You are in the driver's seat


One of the most difficult and personal realizations we can come to is that ultimately, we are responsible for our choices.  While this could be extrapolated to nearly any aspect of life, I am speaking specifically to nutrition and exercise.


Since my business offers prepared meals, we get a lot of inquiries about what we offer.  Many times potential customers say things like “I can’t have carbs” or “I’ve tried a lot of diets but none of them worked”, indicating there is a change they would like to make, but certain aspects of their nutrition are out of their control.


In coaching one on one nutrition clients, these kinds of self-imposed rules or caveats are extremely common; they reflect that something did not work previously for the client or that they were told a piece of information that changed their mindset.  These self-limiting statements reinforce something the client already wanted to believe (eating past 6pm makes you fat) or they produce some results which creates a confirmation bias.

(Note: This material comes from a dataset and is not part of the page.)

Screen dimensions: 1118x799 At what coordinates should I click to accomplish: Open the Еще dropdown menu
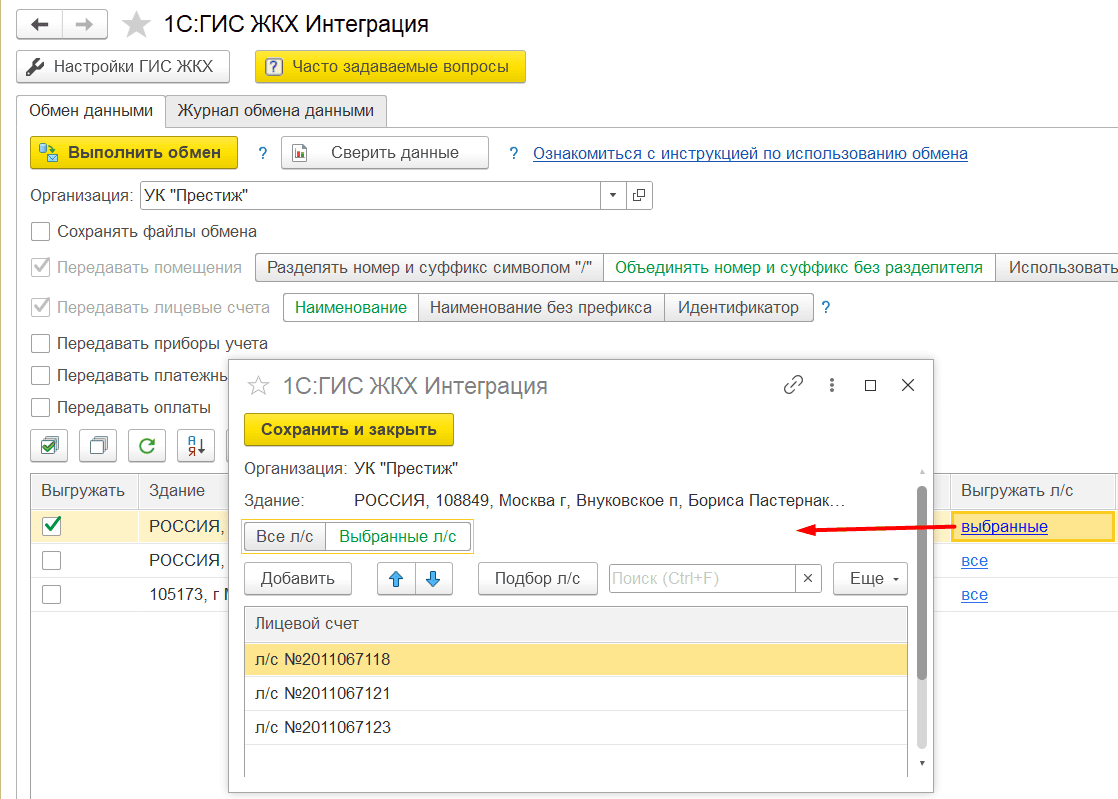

While the comment section of Facebook is no-man’s land for trying to have an educating or enlightening conversation with someone, one on one coaching is by no means a quick fix. Once we’ve developed rules from a desire to confirm things we already believe or we see results from following said rules, it’s very difficult to change someone’s mindset.


After all, if you didn’t eat carbohydrates and never ate past 6pm and lost 20lbs, wouldn’t that indicate to you that it was an effective system?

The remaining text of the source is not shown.